Dor de cabeça extrema: especialista esclarece cinco dúvidas sobre a cefaleia em salvas


A mais intensa e incapacitante entre as cefaleias (termo médico para dor de cabeça) surge de forma súbita e alcança o pico da dor em poucos minutos. A cefaleia em salvas afeta cerca de 8 milhões de pessoas no mundo, segundo a Sociedade Brasileira de Cefaleia. 

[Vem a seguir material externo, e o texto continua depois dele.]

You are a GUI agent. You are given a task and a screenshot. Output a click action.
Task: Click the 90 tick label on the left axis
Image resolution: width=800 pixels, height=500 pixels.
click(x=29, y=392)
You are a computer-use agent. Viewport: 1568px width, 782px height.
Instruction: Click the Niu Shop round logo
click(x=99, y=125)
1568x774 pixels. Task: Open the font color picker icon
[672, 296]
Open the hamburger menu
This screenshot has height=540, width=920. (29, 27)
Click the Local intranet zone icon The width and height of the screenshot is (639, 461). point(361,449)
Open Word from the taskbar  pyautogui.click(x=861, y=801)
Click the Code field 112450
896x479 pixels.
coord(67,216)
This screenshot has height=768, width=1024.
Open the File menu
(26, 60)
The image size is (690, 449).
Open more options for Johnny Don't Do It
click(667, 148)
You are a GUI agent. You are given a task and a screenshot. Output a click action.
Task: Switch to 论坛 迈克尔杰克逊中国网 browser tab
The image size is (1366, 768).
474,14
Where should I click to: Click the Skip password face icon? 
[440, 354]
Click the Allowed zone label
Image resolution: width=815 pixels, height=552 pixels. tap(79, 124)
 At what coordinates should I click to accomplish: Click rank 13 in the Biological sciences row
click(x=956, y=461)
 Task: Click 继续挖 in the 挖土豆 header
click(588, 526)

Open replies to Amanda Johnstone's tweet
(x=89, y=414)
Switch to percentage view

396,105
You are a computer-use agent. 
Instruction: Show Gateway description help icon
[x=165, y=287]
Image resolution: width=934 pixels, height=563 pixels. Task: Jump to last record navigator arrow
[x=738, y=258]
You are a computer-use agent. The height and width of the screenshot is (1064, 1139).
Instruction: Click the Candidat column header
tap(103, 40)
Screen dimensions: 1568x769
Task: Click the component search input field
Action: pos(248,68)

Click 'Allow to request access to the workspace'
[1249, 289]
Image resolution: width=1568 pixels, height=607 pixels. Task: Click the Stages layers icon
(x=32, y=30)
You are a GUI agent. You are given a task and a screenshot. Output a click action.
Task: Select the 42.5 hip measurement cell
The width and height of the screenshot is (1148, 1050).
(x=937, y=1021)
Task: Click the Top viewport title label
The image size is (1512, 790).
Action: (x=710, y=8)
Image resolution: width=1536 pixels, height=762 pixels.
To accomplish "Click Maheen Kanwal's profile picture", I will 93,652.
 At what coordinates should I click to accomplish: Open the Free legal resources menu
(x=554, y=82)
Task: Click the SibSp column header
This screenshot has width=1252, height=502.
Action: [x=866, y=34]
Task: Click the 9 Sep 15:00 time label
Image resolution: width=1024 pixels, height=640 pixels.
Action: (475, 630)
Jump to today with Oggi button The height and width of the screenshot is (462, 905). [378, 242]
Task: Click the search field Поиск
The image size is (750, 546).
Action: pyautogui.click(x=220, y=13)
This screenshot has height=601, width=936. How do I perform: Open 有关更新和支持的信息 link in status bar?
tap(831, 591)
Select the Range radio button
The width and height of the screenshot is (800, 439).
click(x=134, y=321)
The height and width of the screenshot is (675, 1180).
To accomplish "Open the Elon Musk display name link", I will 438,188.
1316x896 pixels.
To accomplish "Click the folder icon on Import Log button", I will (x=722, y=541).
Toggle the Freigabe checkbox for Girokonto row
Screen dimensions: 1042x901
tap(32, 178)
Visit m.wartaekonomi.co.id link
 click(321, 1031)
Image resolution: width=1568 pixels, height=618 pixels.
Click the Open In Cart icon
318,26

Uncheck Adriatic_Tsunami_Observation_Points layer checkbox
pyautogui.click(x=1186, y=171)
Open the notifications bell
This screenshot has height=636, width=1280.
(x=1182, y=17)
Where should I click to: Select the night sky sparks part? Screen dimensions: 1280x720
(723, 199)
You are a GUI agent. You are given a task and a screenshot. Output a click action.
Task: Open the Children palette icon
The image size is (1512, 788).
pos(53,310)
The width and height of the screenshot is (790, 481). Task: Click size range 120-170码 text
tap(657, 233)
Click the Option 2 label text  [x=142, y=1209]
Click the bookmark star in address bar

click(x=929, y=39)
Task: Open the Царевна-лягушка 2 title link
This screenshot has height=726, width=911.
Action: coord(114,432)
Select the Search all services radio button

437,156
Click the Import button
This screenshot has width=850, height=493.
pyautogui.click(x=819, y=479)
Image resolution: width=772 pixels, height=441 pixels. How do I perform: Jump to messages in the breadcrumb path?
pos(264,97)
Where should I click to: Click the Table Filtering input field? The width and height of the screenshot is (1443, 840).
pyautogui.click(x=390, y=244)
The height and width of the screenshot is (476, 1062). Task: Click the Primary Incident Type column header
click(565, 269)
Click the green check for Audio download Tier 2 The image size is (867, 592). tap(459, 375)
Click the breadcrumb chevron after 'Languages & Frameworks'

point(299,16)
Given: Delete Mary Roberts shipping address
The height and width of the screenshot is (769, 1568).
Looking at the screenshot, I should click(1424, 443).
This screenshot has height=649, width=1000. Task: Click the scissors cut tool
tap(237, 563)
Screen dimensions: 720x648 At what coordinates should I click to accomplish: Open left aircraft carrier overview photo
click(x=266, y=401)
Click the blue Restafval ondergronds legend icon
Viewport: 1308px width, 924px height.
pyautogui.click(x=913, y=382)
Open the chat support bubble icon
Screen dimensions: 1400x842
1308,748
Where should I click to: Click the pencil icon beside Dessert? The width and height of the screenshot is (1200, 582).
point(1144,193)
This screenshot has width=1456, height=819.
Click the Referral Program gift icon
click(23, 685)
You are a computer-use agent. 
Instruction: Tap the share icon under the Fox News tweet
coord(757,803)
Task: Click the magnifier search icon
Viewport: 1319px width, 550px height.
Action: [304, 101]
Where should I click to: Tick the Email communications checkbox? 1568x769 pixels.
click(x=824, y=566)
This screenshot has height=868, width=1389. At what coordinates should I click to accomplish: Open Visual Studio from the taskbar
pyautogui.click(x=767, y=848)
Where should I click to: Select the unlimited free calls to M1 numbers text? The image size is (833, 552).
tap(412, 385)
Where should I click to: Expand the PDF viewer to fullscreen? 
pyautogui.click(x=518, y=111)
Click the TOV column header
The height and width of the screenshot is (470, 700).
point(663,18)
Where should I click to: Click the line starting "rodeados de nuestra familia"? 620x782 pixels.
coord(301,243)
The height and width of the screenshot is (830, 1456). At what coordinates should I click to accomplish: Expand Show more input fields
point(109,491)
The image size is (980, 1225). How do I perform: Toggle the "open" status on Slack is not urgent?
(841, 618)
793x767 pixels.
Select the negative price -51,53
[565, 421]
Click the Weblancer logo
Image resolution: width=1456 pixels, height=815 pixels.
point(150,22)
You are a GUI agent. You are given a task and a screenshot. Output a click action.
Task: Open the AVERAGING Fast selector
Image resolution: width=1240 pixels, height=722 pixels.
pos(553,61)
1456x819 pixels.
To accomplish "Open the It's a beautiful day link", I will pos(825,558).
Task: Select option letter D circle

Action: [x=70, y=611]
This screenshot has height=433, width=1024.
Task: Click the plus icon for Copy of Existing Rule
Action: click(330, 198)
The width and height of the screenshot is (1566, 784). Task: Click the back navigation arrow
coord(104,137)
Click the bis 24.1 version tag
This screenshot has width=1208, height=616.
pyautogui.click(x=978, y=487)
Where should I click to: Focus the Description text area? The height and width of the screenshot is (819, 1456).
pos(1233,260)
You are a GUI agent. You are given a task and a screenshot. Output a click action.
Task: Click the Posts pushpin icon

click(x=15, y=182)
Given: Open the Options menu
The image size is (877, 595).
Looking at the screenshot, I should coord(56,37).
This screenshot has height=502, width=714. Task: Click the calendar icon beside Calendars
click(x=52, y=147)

No entanto, até obter o diagnóstico correto, muitos pacientes enfrentam uma verdadeira peregrinação por diferentes especialidades médicas, passando por diversas consultas, até finalmente chegar ao neurologista, o profissional mais capacitado para reconhecer a condição e conduzir o tratamento de forma adequada e assertiva. 

Há mais de 20 anos, a neurologista Thais Villa dedica-se exclusivamente ao diagnóstico e tratamento da enxaqueca e ao estudo e cuidado de pacientes com dor de cabeça. A médica responde a seguir as cinco principais dúvidas sobre a cefaleia em salvas:


1) O que é a cefaleia em salvas?

A cefaleia em salvas é uma apresentação de dor de cabeça em que a pessoa tem períodos limitados de crises muito severas, várias vezes ao dia, durante um período determinado que pode ser de semanas até meses. Essas crises podem se repetir a cada ano ou duas vezes no ano e, depois, essas crises autolimitadas param de acontecer.

O problema é que são crises muito severas. Então, mesmo que elas aconteçam por 15 dias ou por um mês, a dor é excruciante e limita completamente a atividade da pessoa.


 

2) Quais as principais características da condição?

A cefaleia em salvas caracteriza-se por uma dor unilateral, que se manifesta sempre do mesmo lado da cabeça (raramente apresentando alternância entre os lados). Com dor ao redor dos olhos e, principalmente, na têmpora. É uma dor excruciante com duração curta de 30 a 40 minutos.

Diferente da enxaqueca, as pessoas tendem também a apresentar uma agitação extrema, olhos vermelhos, lacrimejamento ocular, narinas entupidas do mesmo lado da dor de cabeça. As características da cefaleia em salvas são bastantes típicas e a severidade é realmente muito intensa.


 

3) É verdade que a cefaleia em salvas é mais comum em homens?

Sim, a cefaleia em salvas é uma apresentação de dor de cabeça mais comum em homens, a explicação que se sabe até hoje é por motivo de uma combinação de fatores biológicos, hormonais e comportamentais, e também relação com o tabagismo.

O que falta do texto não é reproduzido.